What the exercise asks:
Copy, without a single change, each line from the one that holds "Click the Vert column header" to the bottom of the entries below, and drop any pictures.

Stored items:

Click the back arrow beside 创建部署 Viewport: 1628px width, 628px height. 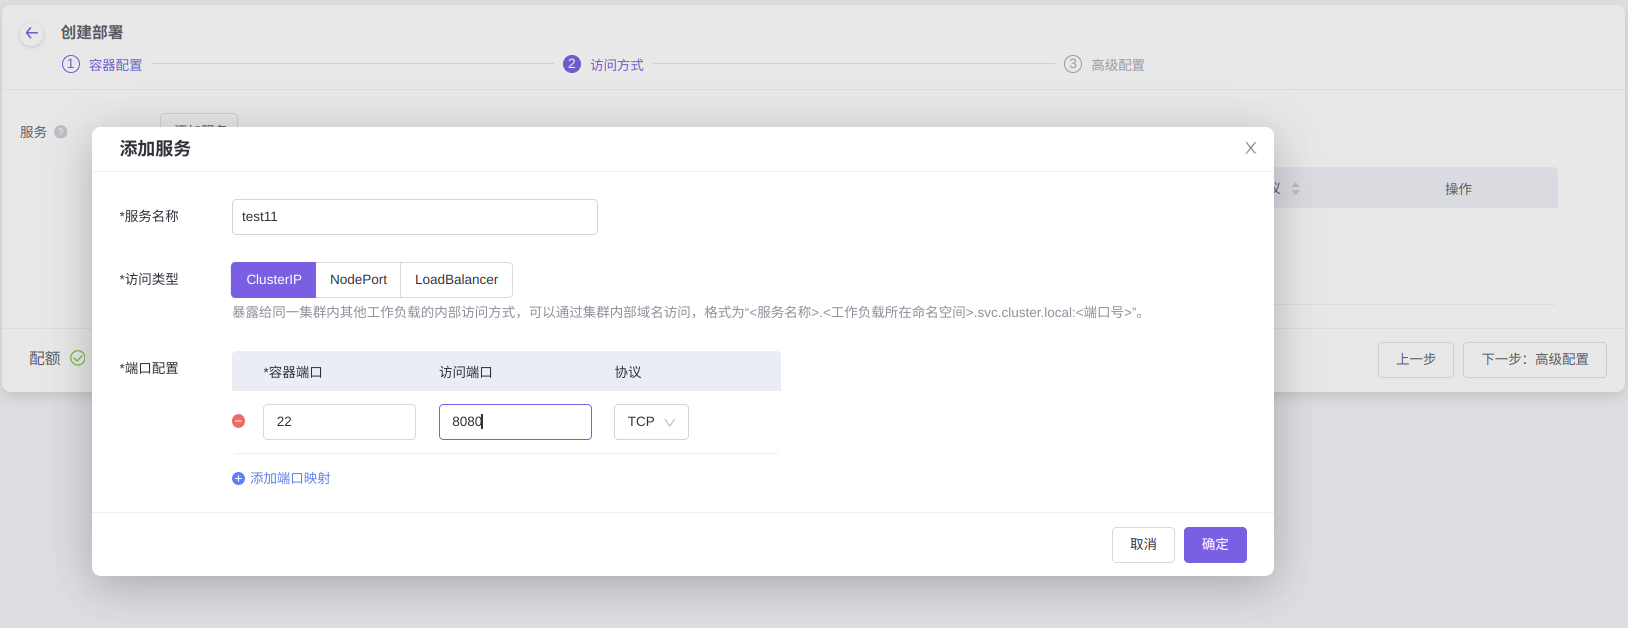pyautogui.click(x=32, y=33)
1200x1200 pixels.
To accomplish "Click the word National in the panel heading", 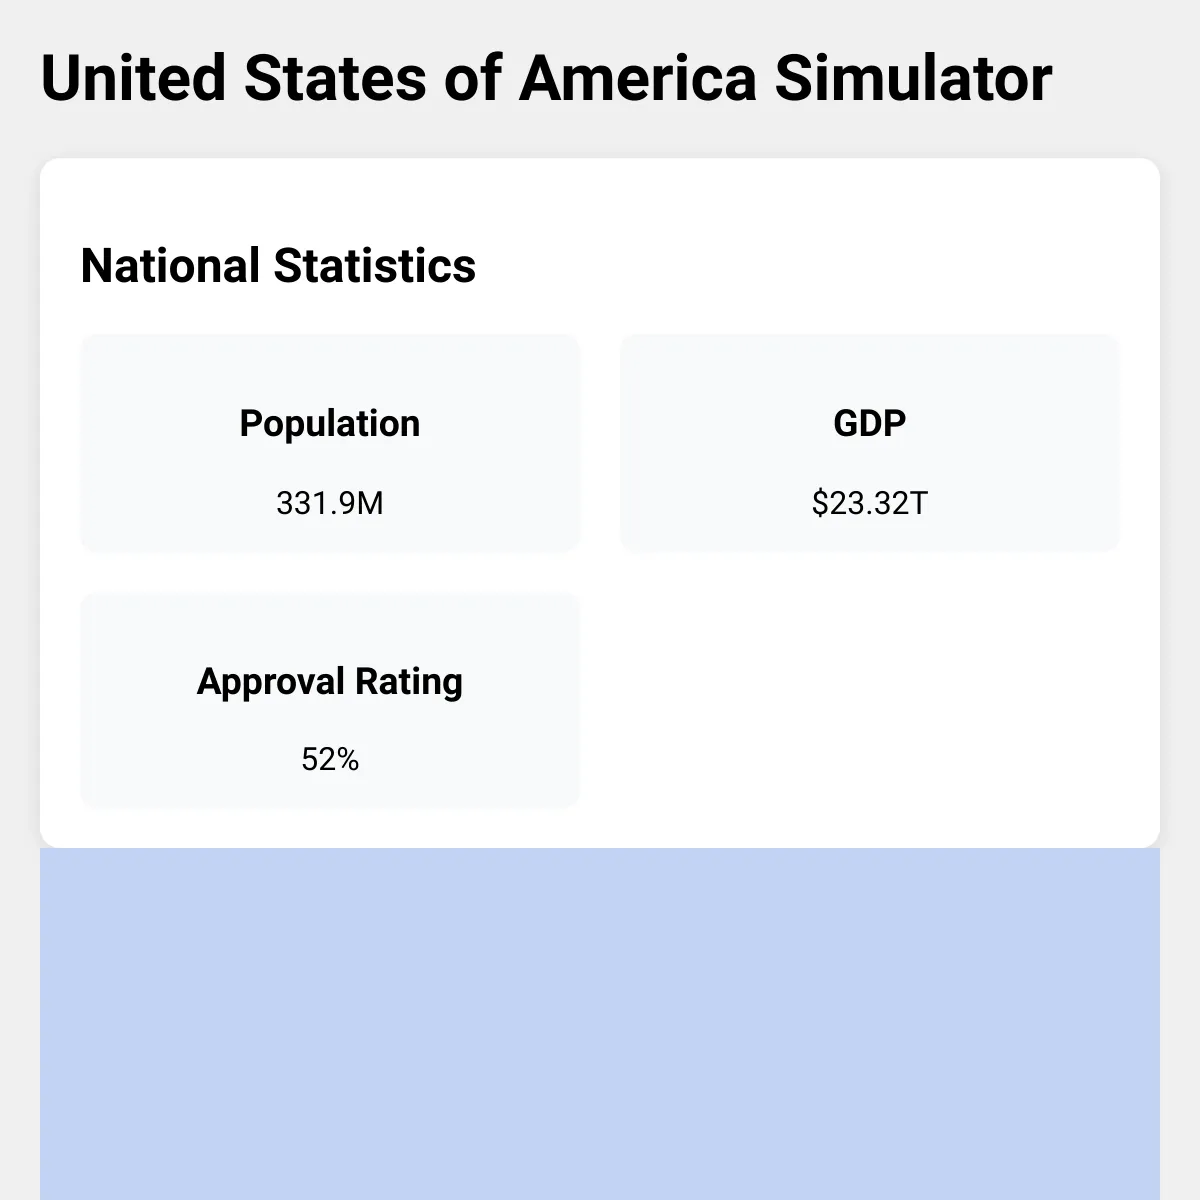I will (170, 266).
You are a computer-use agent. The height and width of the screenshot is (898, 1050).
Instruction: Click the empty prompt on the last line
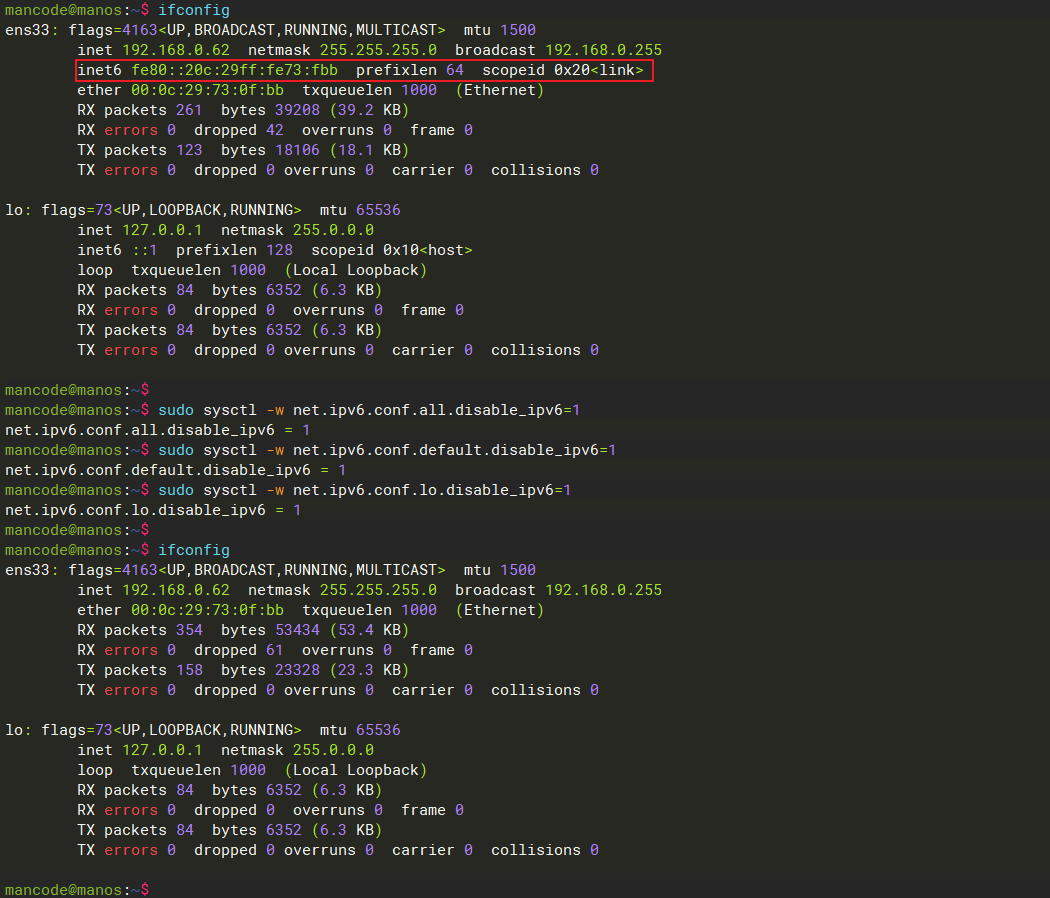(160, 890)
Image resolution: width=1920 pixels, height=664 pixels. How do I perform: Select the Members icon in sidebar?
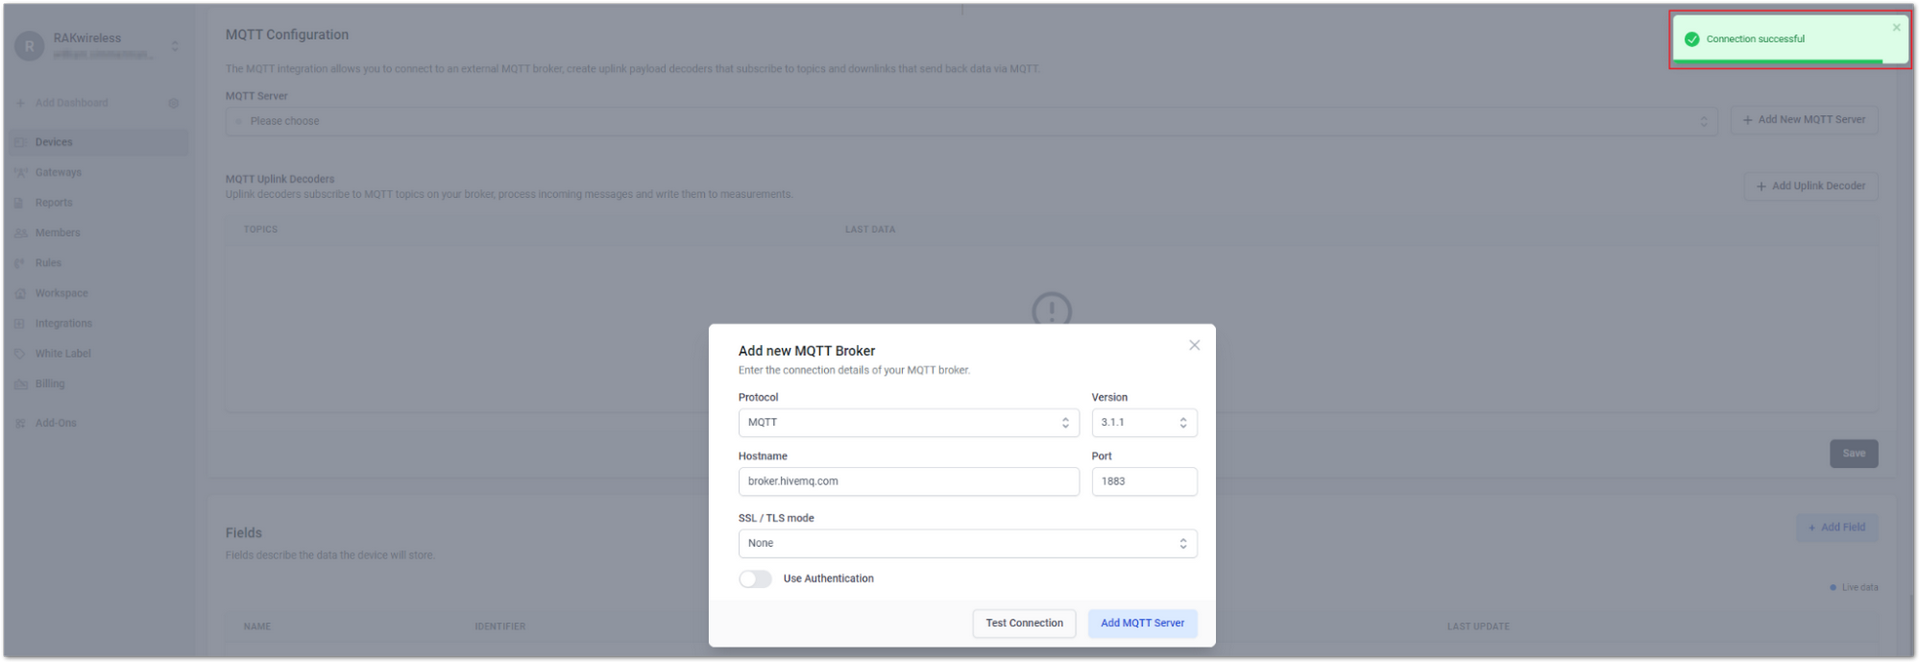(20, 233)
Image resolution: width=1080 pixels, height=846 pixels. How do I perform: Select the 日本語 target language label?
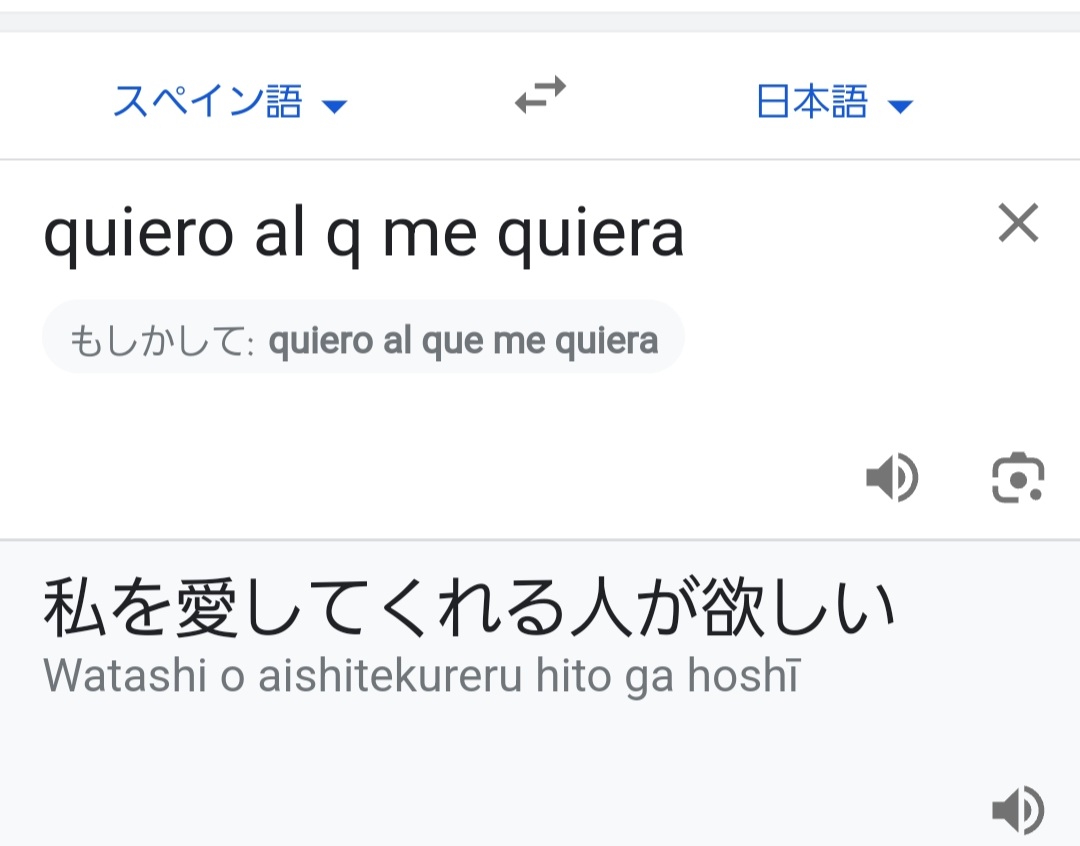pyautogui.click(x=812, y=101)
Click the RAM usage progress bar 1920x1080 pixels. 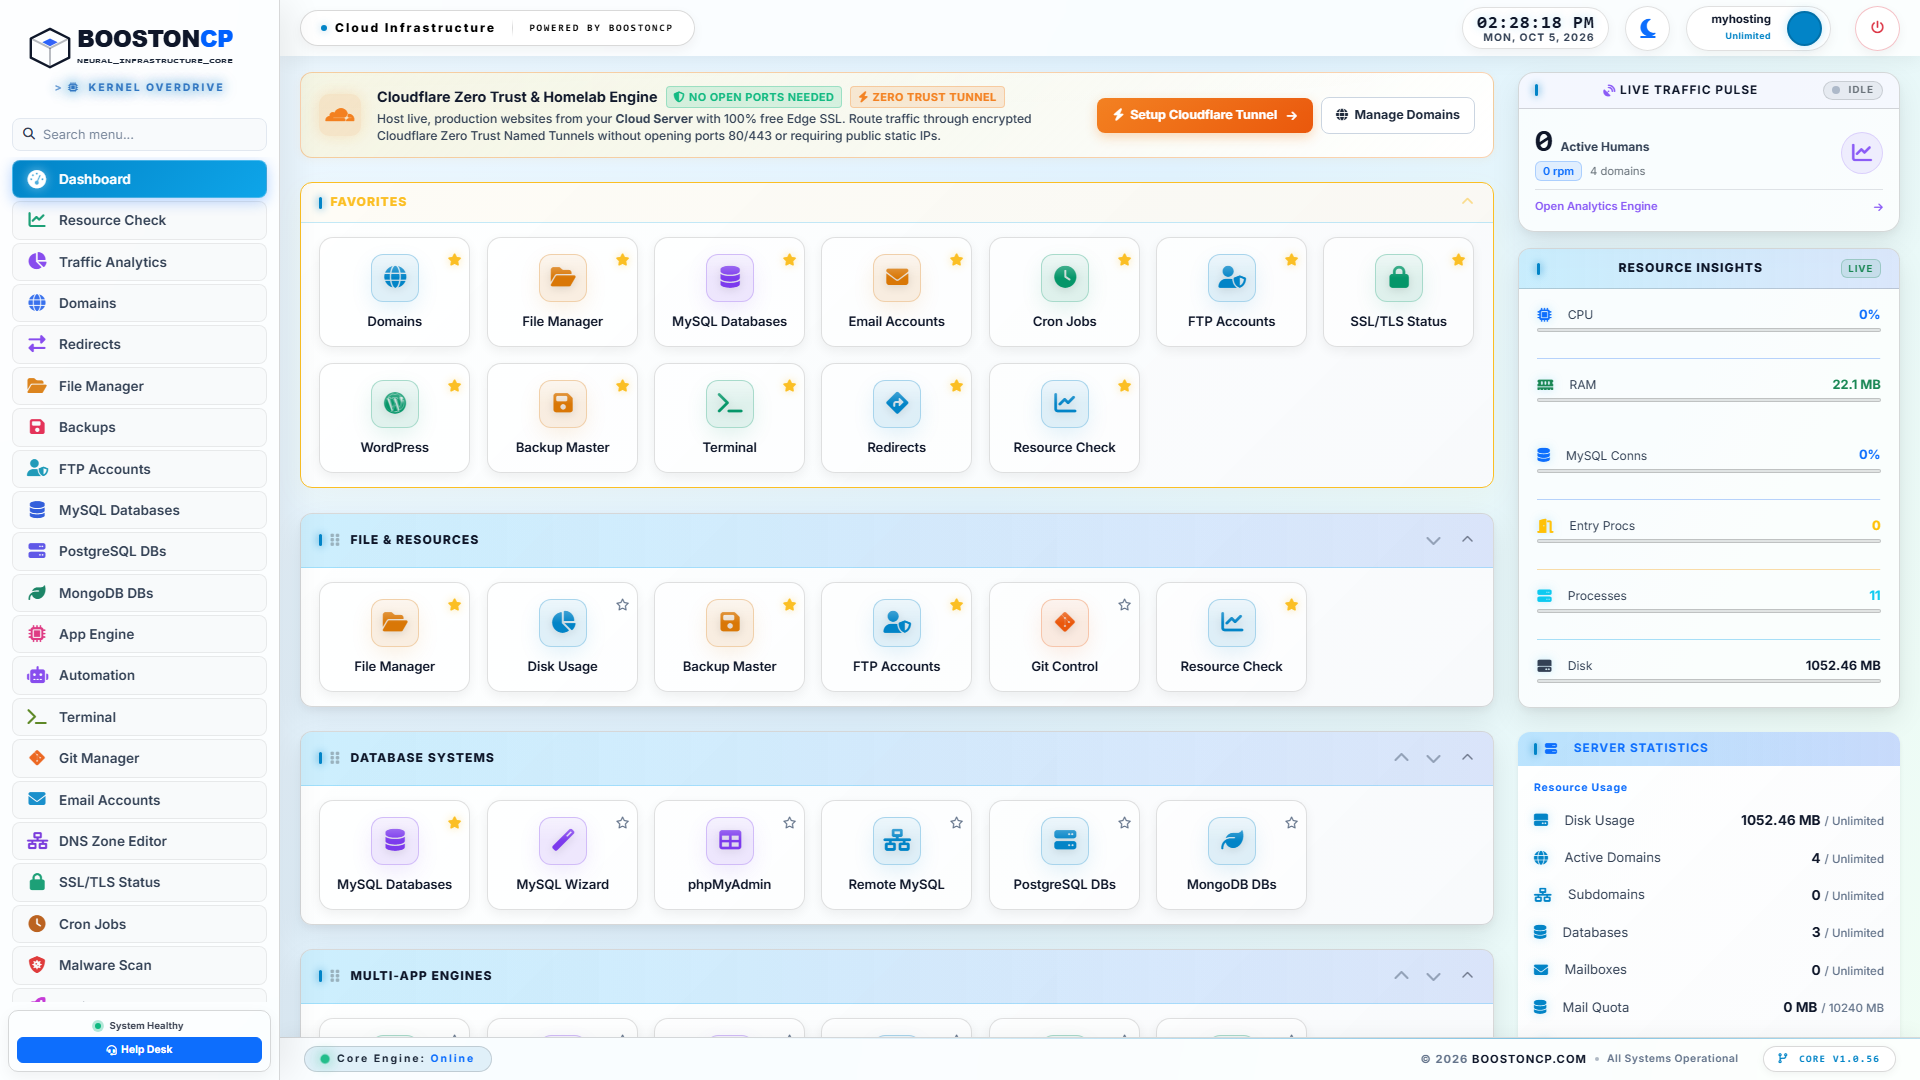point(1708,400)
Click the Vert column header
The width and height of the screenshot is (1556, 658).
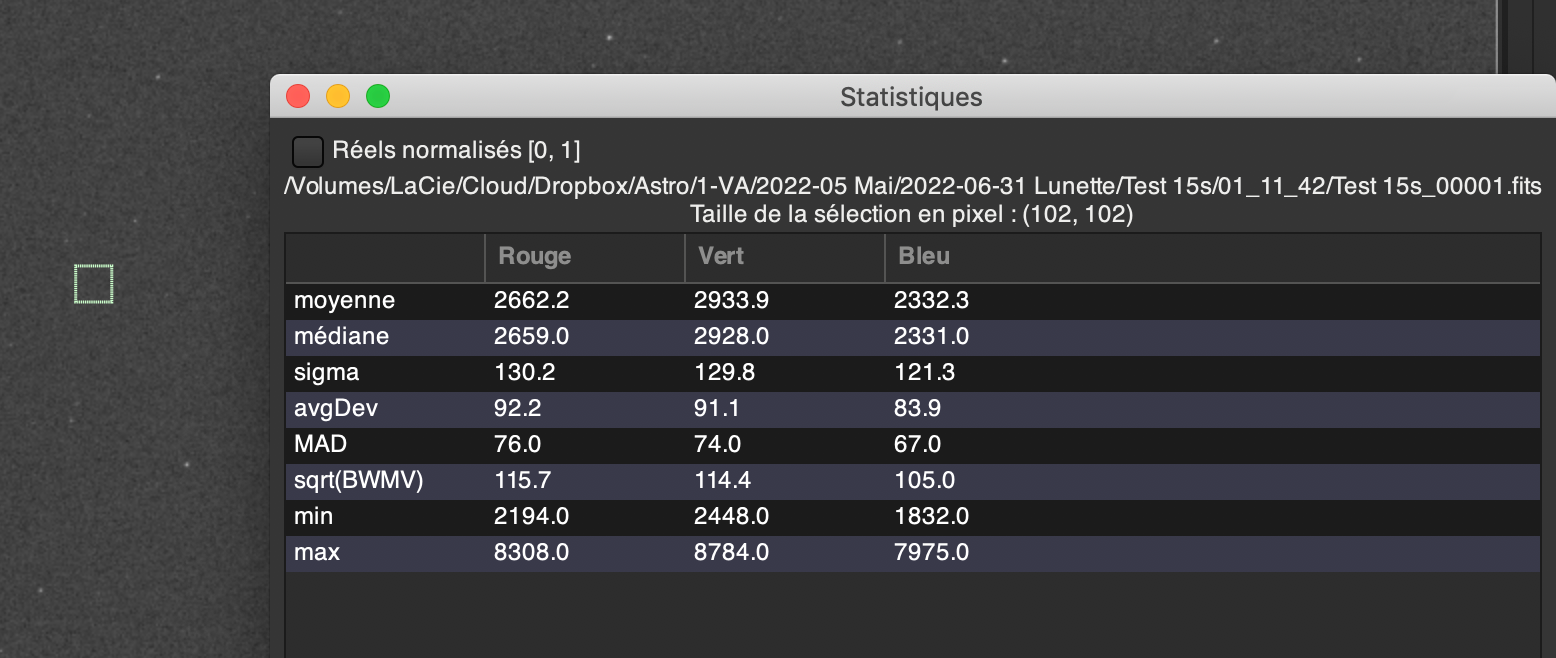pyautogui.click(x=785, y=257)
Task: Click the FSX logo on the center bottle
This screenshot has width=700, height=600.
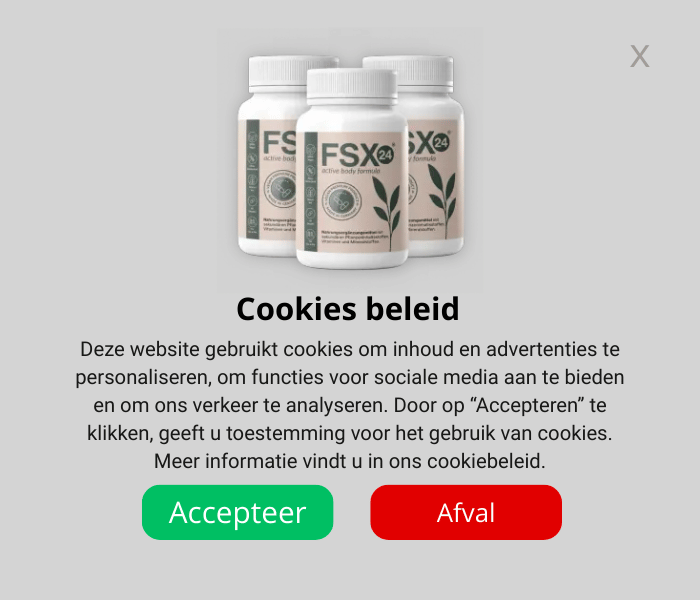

Completed exercise:
Click the Vert column header
The width and height of the screenshot is (1556, 658).
pyautogui.click(x=785, y=257)
Task: Click the FSX logo on the center bottle
This screenshot has width=700, height=600.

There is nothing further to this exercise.